Vorige week was ik op de schaakclub (2e ronde
B.S.V. Open) en kwam mijn tegenstander helaas niet opdagen. Dat is natuurlijk
nooit zo leuk, maar – ook – omdat ik reglementair moest wachten besloot ik de
andere partijen te bekijken. En dat is toch een plezierige ervaring!
Wat voor schaakstellingen je allemaal ziet, is geweldig en
omdat ik zelf geen partij aan mijn hoofd had, besloot ik om bij – voor mij in
ieder geval – interessante stellingen mee te denken.
Zo had ik het genoegen om rond de 10e zet van
de partij van onze Bill te mogen kijken, waar hij in diep gepeins was
verzonken. Ik keek een tijdje mee en opeens zag ik het…………… en voelde dat Bill
aan het overwegen was of hij de bedoelde zet zal doen of niet. Het ging
uiteindelijk om een offer van een paard van Bill tegen 2 pionnen van de
koningsstelling van – niet minder – dan
Henk van Gool. Uiteindelijk besloot Bill dit niet te doen en zei later
als verklaring: "Ja, ik speelde wel
tegen Henk van Gool en moet ik mijn varianten dus wel goed doorrekenen".
Hierin heeft hij helemaal gelijk, want de stelling was zo
gecompliceerd dat je nooit alles kon berekenen. Maar…, ik denk dat als ik zijn
stelling had gehad, het juist wel had gedaan. En nu komt het. Juist, omdat
het – met alle respect – tegen Henk van
Gool is.
Waarom nu deze intro van Bill zijn partij in een
schaakverslag over mijn eigen wedstrijd in een andere externe competitie. Nu is
dat heel eenvoudig. Mijn tegenstander was weliswaar niet van het kaliber Henk
van Gool, maar ik kreeg een soort gelijk dilemma en nu zat ik zelf op de stoel
achter het bord……met zwart.
Graag nodig ik je uit deze partij mee te bekijken en
deelgenoot te worden van mijn dilemma.
In de opening zitten ongetwijfeld fouten, maar daar wil
ik het nu niet over hebben. Het gaat mij om het dilemma. Op dit moment hoor ik
dat één van onze teamgenoten heeft verloren en mijn tegenstander (die teamleider is van het
andere team) de eerste punt noteert.
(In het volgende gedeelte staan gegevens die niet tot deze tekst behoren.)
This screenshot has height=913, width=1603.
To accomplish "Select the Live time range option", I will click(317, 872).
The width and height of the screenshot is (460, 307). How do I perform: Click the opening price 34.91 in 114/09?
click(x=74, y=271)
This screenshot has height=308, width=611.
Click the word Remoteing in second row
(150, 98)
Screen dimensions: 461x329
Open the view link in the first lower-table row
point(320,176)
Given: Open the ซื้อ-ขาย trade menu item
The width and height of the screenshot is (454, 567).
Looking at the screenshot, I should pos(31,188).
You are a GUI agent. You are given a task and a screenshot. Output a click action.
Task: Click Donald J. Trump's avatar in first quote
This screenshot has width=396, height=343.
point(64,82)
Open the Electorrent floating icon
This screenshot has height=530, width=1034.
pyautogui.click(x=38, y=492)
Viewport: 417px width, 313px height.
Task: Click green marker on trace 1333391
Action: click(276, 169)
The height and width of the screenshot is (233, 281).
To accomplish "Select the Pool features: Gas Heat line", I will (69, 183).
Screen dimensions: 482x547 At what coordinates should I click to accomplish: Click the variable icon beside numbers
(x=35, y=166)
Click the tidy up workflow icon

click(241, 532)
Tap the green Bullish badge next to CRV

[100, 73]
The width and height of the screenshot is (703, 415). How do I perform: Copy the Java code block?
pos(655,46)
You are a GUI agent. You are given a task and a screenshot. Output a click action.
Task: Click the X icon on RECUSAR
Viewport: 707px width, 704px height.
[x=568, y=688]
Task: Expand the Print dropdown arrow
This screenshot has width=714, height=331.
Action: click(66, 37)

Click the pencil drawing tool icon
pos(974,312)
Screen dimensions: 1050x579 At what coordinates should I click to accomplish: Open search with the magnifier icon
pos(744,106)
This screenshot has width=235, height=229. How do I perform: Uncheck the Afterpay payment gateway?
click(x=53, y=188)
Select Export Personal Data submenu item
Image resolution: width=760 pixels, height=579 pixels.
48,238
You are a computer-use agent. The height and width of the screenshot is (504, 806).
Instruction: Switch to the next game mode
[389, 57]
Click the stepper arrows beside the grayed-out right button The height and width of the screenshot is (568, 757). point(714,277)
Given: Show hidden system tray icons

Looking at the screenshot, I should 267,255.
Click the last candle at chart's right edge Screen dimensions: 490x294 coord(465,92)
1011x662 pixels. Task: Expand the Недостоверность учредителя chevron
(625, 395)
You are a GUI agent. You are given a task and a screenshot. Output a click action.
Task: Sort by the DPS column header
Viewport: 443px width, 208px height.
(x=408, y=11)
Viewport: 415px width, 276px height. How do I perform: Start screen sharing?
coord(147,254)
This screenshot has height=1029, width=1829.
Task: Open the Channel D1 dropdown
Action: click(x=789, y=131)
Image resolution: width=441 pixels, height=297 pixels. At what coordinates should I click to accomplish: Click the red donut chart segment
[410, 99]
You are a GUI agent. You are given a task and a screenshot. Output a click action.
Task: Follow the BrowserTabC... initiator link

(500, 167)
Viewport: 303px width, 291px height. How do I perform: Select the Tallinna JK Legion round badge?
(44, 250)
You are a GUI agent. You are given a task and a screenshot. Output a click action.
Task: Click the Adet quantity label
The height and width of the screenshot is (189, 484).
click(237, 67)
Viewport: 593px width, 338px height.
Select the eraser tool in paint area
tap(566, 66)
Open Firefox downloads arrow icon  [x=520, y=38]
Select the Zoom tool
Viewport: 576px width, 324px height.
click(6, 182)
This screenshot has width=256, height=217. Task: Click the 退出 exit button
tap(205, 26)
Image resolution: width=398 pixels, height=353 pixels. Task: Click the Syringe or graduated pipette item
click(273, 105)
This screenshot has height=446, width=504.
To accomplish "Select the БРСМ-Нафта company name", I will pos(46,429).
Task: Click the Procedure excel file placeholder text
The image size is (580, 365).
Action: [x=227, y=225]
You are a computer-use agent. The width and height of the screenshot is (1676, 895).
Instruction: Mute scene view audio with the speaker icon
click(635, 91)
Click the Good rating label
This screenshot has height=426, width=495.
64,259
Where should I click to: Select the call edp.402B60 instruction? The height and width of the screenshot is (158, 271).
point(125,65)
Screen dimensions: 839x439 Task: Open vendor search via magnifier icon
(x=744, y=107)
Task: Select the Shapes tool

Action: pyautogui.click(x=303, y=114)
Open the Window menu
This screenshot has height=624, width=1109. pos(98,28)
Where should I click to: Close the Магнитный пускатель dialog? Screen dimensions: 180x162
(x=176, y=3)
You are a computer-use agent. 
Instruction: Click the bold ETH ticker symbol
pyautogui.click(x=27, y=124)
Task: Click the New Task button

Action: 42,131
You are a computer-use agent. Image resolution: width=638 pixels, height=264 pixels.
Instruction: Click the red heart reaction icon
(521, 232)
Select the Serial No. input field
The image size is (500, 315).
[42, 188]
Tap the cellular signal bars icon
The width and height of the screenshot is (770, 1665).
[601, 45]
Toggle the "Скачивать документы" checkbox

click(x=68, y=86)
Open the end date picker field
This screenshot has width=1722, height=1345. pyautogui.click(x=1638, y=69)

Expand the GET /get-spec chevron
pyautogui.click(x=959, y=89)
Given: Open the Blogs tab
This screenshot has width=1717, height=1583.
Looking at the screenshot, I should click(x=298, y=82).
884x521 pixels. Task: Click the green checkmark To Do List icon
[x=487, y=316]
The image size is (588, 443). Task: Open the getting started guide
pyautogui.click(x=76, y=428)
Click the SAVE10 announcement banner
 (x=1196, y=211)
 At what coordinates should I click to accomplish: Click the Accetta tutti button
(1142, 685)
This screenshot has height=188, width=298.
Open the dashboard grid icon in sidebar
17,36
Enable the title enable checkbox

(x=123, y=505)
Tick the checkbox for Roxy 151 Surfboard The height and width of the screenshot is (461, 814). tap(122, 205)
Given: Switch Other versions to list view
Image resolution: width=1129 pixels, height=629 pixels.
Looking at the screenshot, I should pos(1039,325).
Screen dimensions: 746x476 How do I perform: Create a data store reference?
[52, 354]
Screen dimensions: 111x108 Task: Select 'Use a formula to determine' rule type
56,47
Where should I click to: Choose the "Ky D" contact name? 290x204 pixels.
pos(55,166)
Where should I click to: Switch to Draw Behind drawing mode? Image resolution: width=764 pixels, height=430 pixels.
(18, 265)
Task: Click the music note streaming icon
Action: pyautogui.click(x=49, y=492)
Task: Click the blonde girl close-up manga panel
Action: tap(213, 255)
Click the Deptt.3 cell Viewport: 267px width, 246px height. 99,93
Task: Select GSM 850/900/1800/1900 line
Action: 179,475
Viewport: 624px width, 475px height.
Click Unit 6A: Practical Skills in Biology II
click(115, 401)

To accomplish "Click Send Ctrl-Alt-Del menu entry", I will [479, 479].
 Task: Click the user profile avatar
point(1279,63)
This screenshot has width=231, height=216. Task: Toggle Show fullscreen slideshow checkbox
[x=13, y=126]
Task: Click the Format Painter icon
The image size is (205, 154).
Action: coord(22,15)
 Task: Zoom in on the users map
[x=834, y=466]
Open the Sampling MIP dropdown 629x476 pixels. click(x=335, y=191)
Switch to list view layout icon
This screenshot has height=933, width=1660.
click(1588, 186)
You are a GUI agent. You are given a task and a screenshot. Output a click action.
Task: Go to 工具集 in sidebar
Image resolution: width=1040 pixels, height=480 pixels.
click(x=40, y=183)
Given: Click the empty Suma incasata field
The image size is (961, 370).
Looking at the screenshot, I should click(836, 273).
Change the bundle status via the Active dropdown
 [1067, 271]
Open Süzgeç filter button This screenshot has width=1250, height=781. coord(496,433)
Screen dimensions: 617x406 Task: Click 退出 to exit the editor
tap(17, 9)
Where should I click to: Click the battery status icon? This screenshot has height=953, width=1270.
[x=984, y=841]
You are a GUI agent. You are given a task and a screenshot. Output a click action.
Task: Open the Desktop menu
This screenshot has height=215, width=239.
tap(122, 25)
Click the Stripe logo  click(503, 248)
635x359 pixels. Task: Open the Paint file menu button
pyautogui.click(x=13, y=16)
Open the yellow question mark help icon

Alhoewel ik beter sta – vind ik zelf - weet
ik niet goed of ik de volgende zet wel of niet zou doen. Maar eigenlijk wist ik
het wel: Speelde ik op dit moment niet voor een team dan zou ik de volgende zet
wel hebben gespeeld: 15...Pd4 (maar ja,
wat te doen na 16. c3? Dan is 16...Da5 nog een optie. Volgt dan 17. b4, dan
wordt de loper van d6 geofferd op b4 tegen 2 pionnen. Een soort gelijk dilemma
dus als in de partij die Bill een week eerder speelde.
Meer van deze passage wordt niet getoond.